Monday, August 20, 2007

Pulp Friction


impossible songs - flintstones fans.




impossible songs


Yes we have no Pop-Tarts.

In my regular sorties to swoop, hunt, gather and pillage in the supermarkets and of course be baffled by the choices and offers, I’ve also been noticing the disappearance or non-availability of certain key products. Supermarkets sell the illusion of choice and variety but actually fail to offer it. Some items have all but disappeared from the shelves or now come in other, foreign forms. You can’t just blame the product life cycle theorists or supply and demand. It is of course the Food Police hemming us into brands and products we only think we want. The confectionary and crisp aisle seem to suffer the worst and I also have concerns about their cereal stocking policies. This vague, bad but still living feeling is the result of trolley denting in Asda, Tesco and Morrisons. Trips to the Coop and Sainsburys are to stressful even to count in these, the wobbliest of statistics.

The appliance of science.

Why is there no cooking pot that, by using centrifugal force spins the contents so that they don’t stick to the pot during cooking? I have studied this medium at various theme parks: Alton Towers, Disneyland, Busch Gardens, Universal Studios to name but four and not counting Codona’s fun fairs of the sixties. Answers on a postcard please...

Happy Trails.

Without the Flintstones there would be no Red Hot Chilli Peppers, king ribs and dinosaur chicken bits or Simpsons. They are the spiritual source and traceable ancestor of many fine and misguided media creations and whacky barometers of modern life. Fred, Barney, Wilma, Betty, the Water Buffalos and Dino (so brilliantly named after a red Italian flop of a sports car) have changed all of our lives.

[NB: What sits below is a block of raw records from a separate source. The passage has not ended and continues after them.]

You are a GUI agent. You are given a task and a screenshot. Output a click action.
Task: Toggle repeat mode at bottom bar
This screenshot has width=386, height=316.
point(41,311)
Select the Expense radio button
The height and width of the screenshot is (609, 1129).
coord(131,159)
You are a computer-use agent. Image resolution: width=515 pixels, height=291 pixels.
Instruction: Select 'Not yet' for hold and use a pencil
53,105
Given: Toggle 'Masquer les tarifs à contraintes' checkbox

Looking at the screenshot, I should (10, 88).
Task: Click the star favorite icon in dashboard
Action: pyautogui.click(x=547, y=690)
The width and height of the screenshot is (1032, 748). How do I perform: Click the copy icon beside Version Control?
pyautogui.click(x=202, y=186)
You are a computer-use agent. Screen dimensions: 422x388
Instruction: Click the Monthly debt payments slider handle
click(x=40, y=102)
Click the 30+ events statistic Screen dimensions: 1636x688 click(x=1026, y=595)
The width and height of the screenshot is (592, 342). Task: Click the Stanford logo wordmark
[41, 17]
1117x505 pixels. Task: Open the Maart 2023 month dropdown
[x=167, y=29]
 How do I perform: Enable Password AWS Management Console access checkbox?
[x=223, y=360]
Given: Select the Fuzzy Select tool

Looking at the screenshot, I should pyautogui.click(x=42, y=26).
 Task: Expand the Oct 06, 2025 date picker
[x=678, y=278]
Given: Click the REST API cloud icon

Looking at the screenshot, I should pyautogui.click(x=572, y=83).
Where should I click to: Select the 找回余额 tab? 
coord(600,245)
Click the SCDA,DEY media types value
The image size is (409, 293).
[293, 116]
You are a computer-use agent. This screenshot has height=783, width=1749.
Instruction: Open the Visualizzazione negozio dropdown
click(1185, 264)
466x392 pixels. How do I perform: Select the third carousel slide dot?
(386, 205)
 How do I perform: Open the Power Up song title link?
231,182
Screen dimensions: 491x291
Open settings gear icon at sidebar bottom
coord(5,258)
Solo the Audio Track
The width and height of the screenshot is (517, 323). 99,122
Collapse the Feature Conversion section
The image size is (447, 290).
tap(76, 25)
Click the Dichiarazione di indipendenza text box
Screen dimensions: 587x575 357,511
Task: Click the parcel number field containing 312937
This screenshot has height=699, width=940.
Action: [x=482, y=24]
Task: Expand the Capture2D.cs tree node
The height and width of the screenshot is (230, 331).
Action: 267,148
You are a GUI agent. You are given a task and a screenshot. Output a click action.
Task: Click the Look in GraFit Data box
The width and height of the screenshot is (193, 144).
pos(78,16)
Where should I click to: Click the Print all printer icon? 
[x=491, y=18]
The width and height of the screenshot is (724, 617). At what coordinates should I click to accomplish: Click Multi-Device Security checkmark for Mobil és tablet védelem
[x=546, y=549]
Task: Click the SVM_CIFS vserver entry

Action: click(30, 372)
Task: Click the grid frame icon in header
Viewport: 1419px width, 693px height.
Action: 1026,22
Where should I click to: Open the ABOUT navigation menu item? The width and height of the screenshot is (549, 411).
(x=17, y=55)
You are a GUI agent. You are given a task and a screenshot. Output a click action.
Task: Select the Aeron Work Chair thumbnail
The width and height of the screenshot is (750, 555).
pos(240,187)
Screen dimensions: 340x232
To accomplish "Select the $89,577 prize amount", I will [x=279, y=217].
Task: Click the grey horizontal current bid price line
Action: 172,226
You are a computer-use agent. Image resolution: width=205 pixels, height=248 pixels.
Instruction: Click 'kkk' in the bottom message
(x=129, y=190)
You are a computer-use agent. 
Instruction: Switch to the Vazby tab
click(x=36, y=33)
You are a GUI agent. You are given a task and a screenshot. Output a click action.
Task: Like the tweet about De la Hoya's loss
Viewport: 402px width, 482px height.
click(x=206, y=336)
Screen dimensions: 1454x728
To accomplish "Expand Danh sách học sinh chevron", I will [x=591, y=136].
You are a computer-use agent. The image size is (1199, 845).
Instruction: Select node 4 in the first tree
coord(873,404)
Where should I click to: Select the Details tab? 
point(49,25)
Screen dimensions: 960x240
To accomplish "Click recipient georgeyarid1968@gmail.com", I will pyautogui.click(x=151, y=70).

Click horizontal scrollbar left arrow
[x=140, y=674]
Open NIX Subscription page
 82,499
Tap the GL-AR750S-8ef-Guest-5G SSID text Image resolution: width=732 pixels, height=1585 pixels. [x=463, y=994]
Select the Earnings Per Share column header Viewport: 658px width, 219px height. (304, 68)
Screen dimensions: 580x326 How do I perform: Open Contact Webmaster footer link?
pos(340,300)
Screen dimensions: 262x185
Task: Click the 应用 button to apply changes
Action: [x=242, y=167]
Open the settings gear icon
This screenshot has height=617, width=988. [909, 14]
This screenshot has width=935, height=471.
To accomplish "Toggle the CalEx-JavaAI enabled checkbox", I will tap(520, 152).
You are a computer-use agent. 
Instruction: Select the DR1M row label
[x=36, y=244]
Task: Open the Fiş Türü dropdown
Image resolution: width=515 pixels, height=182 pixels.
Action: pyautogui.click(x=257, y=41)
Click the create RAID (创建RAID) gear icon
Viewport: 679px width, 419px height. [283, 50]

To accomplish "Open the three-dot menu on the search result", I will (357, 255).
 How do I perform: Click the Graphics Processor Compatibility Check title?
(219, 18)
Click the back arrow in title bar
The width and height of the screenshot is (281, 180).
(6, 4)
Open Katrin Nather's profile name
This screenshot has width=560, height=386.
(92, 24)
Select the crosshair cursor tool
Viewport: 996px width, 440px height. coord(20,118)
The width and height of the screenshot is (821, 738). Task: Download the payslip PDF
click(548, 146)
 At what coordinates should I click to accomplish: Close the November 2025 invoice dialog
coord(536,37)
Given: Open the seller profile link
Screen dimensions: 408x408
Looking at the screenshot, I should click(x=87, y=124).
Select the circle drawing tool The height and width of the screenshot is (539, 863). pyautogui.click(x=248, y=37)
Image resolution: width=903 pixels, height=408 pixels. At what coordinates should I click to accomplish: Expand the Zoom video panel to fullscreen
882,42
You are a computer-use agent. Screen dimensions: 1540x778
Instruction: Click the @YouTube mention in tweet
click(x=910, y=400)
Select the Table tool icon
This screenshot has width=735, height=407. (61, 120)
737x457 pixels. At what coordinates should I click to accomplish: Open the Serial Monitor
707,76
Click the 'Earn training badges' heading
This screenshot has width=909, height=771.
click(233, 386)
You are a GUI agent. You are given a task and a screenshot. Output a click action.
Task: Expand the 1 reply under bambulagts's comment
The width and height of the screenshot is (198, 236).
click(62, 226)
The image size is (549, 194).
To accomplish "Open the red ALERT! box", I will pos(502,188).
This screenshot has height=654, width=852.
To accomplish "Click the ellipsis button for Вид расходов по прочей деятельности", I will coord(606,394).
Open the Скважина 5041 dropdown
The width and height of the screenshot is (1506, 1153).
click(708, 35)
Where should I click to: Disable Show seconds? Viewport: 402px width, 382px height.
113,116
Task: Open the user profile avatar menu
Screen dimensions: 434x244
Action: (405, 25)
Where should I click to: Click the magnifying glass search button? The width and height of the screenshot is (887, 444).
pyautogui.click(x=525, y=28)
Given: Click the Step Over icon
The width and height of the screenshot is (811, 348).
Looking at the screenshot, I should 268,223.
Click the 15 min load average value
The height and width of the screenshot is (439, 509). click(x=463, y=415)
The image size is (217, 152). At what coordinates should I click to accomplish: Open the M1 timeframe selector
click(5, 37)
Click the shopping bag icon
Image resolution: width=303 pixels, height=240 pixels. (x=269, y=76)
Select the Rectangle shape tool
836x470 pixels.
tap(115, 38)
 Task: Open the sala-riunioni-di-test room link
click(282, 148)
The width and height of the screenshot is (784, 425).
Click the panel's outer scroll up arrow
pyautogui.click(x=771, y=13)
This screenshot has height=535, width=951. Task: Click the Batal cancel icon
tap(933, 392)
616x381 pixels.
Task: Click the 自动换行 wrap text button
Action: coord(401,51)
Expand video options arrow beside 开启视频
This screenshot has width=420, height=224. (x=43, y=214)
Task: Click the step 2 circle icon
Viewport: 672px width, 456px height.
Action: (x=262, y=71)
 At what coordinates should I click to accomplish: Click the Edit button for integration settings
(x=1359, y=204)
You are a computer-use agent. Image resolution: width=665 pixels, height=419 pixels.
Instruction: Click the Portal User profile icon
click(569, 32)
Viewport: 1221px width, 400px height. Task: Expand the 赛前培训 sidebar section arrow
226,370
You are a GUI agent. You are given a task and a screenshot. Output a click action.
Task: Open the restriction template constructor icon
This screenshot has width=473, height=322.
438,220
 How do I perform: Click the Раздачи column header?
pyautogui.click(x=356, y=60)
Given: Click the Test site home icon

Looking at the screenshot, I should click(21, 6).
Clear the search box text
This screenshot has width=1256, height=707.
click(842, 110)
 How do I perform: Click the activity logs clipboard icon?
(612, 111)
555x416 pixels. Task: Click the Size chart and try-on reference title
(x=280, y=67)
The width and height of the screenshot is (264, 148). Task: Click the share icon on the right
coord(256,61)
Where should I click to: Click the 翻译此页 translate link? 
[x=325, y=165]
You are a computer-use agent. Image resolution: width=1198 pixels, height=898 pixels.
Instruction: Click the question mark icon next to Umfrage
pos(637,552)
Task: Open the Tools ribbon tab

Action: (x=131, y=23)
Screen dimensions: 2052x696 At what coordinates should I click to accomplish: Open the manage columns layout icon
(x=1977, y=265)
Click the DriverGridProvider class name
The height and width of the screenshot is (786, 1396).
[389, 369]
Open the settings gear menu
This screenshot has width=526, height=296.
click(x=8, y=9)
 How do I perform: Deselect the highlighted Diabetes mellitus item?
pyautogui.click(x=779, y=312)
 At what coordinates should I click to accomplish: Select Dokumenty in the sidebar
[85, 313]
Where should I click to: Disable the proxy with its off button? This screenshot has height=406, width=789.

I’m now trying hard to think what exactly Top Cat and his gang might have influenced. (Top Cat, Brains, Fancy, Choo-choo, Benny and Spook were their names).

Ugh.

Davy Crocket: A man who killed a bear at only three (was that the time of day?) and then went on to become the King of the Wild Frontier, where ever that was or is. Born on a mountain top in Tennessee, no maternity wing or emergency room in those days. None of these things explain why his song is going around inside my head like a cartoon merry-go-round this morning.